_What to produce_
Looking at the material below, count the lines that contain "menu" and answer with the count only.

_Records for processing_
──────

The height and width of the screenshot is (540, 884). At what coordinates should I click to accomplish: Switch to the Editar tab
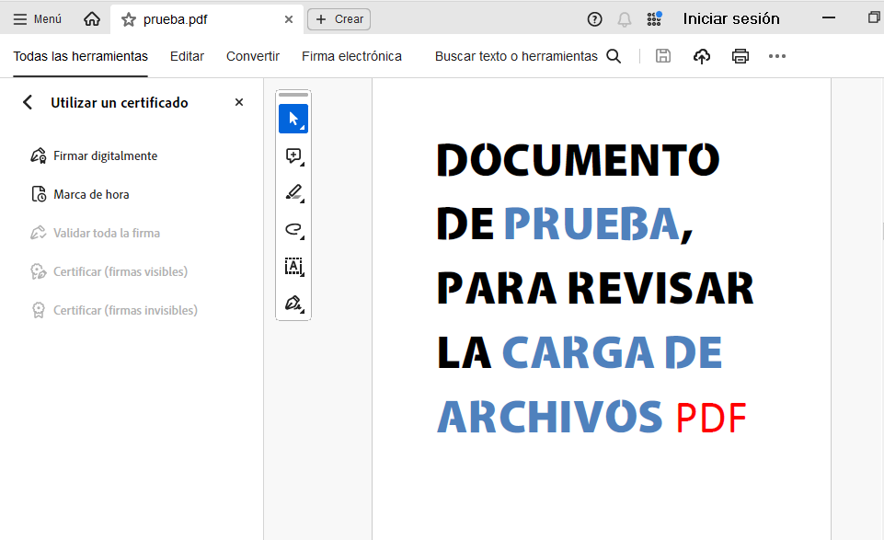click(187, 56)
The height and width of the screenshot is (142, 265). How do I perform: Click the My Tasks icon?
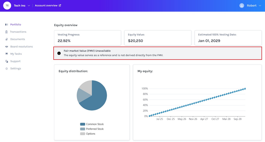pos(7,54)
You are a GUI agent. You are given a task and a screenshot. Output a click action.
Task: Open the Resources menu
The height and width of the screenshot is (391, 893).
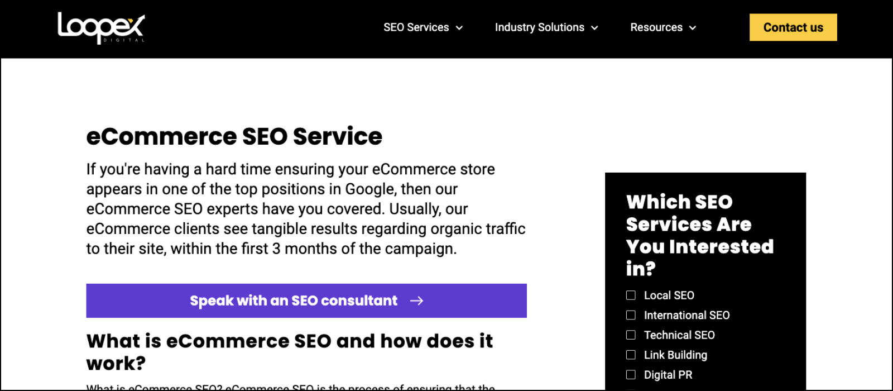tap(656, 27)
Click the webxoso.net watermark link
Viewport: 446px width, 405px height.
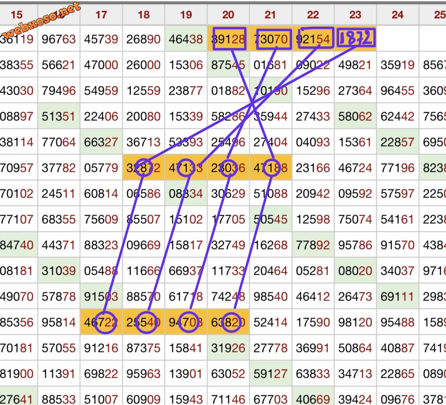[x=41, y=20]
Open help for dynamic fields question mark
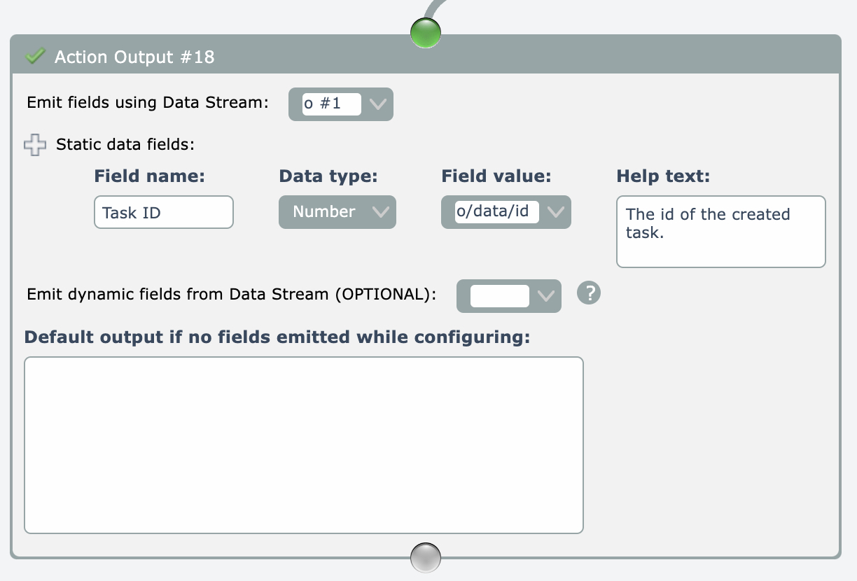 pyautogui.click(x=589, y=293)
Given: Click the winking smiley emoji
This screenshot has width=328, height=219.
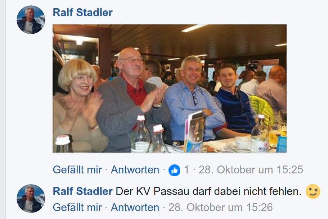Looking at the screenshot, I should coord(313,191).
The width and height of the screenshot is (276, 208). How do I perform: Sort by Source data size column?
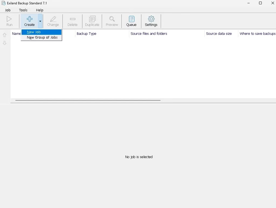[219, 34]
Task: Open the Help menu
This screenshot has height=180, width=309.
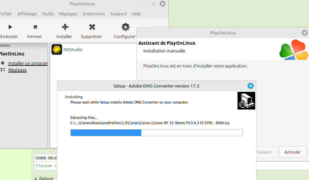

──────

_Reply_
2